I strive to “give back” to Epic Experience, Be Well Therapy, NCCF, Livestrong/YMCA, and AIM at Melanoma for being a part of my healing tribe but it doesn’t stop there. I also give to my community, friend groups, neighbors, and passersby too. I try to share my joy and passion for living to everyone I meet, that is what cancer has brought to me, that is the silver lining gift that I received.

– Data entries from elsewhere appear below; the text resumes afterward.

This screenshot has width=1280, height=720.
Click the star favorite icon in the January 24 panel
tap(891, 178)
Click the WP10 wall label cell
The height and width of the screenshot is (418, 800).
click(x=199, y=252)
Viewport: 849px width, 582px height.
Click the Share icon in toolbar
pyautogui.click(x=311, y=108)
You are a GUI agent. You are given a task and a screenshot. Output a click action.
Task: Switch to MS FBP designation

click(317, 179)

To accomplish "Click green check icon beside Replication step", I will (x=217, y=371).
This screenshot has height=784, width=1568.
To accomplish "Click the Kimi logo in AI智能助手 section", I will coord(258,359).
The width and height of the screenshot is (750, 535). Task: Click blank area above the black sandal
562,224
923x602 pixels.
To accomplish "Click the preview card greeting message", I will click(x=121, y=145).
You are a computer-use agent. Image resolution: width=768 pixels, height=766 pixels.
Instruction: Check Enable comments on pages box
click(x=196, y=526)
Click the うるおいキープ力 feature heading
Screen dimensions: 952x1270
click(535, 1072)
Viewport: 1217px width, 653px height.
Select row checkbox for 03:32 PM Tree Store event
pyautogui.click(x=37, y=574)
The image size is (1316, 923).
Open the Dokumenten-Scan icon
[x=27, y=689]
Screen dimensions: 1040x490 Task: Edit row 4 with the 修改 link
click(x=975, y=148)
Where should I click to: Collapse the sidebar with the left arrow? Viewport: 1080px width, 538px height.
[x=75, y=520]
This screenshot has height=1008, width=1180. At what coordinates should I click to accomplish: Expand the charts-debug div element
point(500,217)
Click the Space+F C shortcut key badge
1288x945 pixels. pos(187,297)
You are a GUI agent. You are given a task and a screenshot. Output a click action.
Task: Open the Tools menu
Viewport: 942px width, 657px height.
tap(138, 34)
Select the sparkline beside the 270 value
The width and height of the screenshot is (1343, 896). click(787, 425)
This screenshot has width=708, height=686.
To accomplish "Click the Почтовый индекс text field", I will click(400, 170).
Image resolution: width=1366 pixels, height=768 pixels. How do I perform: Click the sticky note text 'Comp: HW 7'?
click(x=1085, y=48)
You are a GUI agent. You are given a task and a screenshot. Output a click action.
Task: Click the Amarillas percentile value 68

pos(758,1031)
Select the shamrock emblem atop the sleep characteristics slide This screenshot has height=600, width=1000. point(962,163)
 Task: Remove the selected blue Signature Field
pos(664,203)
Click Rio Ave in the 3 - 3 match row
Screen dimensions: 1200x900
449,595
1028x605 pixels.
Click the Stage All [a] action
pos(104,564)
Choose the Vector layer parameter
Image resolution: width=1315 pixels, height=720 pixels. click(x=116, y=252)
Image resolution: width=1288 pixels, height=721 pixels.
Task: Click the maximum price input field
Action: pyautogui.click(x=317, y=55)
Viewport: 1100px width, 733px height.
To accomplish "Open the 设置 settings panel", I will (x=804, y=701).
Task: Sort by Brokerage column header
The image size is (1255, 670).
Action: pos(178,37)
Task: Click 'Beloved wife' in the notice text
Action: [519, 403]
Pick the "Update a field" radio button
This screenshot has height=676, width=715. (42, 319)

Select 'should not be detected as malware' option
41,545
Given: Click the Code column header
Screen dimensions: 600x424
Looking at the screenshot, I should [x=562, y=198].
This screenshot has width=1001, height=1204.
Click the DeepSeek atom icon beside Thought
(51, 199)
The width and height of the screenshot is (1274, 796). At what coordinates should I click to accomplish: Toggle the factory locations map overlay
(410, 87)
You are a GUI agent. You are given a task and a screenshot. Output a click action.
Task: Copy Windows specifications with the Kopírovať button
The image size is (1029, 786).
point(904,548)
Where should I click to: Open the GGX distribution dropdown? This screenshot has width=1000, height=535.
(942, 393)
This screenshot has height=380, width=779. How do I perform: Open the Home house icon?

Looking back, I was never alone. I had Doug, my best friend whom I learned loved me so much more than I thought possible. My children, Devon, Alex and Brooke, still are helping to care for me and even though we all want it to be like it was, we are more enriched living our lives together now after having this diagnosis. My Mom, Dad, Brother, In-Laws, Aunt and Friends were all there, I was not alone. I was just blinded by cancer. That word has a lot of weight and insights a lot of feelings. There is more to it than just having it, there’s the treating it part, the healing from it part, the not having it part, the living with side effects part, the living with fears of recurrence part, and the survivorship part. In between all those parts are the binding agents that keep you together, the silver linings of cancer, and for me, is my healing tribe.